9-a^6+2a^3b^3-b^6 factorize

Answer 1

Answer:

$[3-(a^3-b^3)][3+(a^3-b^3)]$

Step-by-step explanation:

$9-a^6+2a^3b^3-b^6\\=9-(a^6-2a^3b^3+b^6)\\=3^2-((a^3)^2-2a^3b^3+(b^3)^2)$.

Notice that the bracket $((a^3)^2-2a^3b^3+(b^3)^2)$ is similar to ($a^2-2ab+b^2$), which is factorized as: $(a-b)^2$.

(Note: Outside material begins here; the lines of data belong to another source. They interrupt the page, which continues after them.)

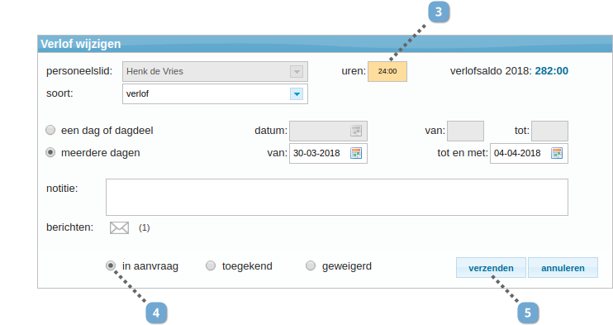Screen dimensions: 613x325
Task: Click inside the notitie text area
Action: (337, 198)
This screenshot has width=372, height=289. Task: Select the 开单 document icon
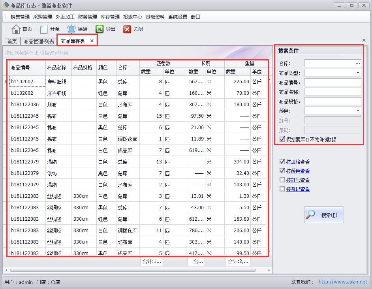44,28
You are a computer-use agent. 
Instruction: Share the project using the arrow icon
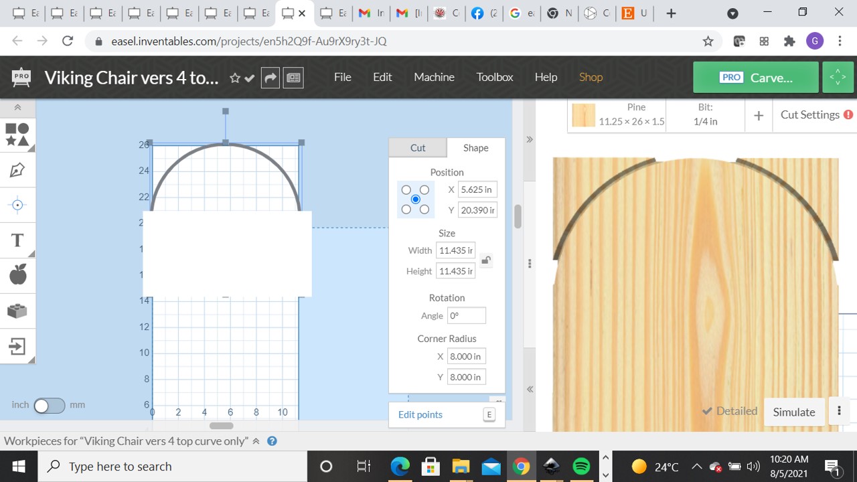pyautogui.click(x=270, y=77)
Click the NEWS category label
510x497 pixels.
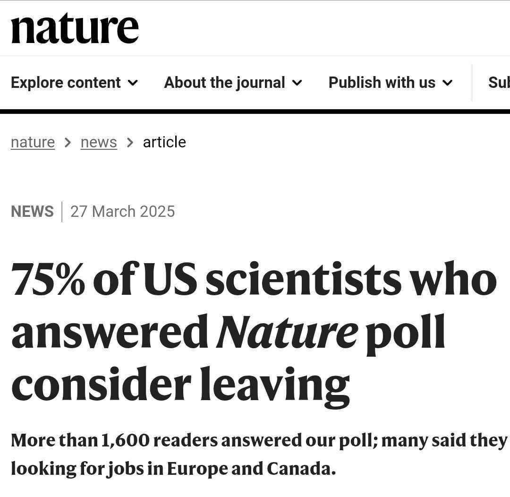point(32,211)
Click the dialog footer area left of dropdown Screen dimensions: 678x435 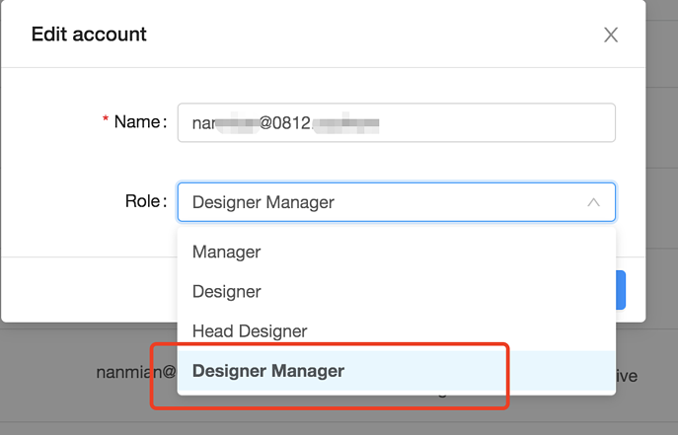pyautogui.click(x=89, y=289)
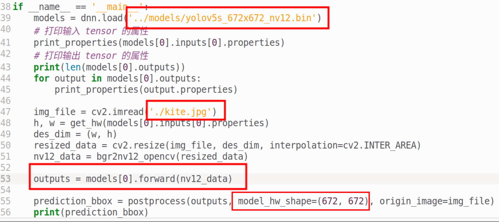
Task: Click print(prediction_bbox) on the last line
Action: point(91,213)
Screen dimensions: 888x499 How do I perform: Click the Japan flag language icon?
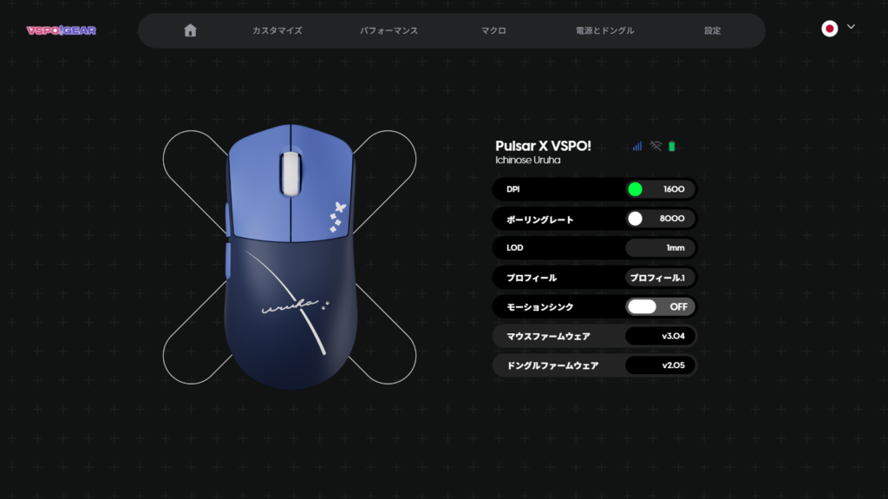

Therefore, if we follow the same procedure:

$3^2-((a^3)^2-2a^3b^3+(b^3)^2)=3^2-(a^3-b^3)^2$

Notice that

$3^2-(a^3-b^3)^2$ is similar to the difference between two squares formula: $a^2-b^2=(a-b)(a+b)$

Therefore,

$3^2-(a^3-b^3)^2\\=[3-(a^3-b^3)][3+(a^3-b^3)]$

Answer 2

Solution:

To factorise

$9 - {a}^{6} - {b}^{6} + 2 {a}^{3} {b}^{3} \\ \\ 9 -( ( { {a}^{3} )}^{2} +({ {b}^{3} )}^{2} - 2 {a}^{3} {b}^{3} )$
is not it seems to

${x}^{2} + {y}^{2} - 2xy = ( {x - y)}^{2}$
So

$9 - ( { {a}^{3} - {b}^{3} })^{2} \\ \\ ( {3)}^{2} - ( { {a}^{3} - {b}^{3} })^{2} \\ \\ = > since \\ \\ {x}^{2} - {y}^{2} =( x - y)(x + y) \\ \\ (3 - {a}^{3} + {b}^{3} )(3 + {a}^{3} - {b}^{3})$
are the factors of the given polynomial.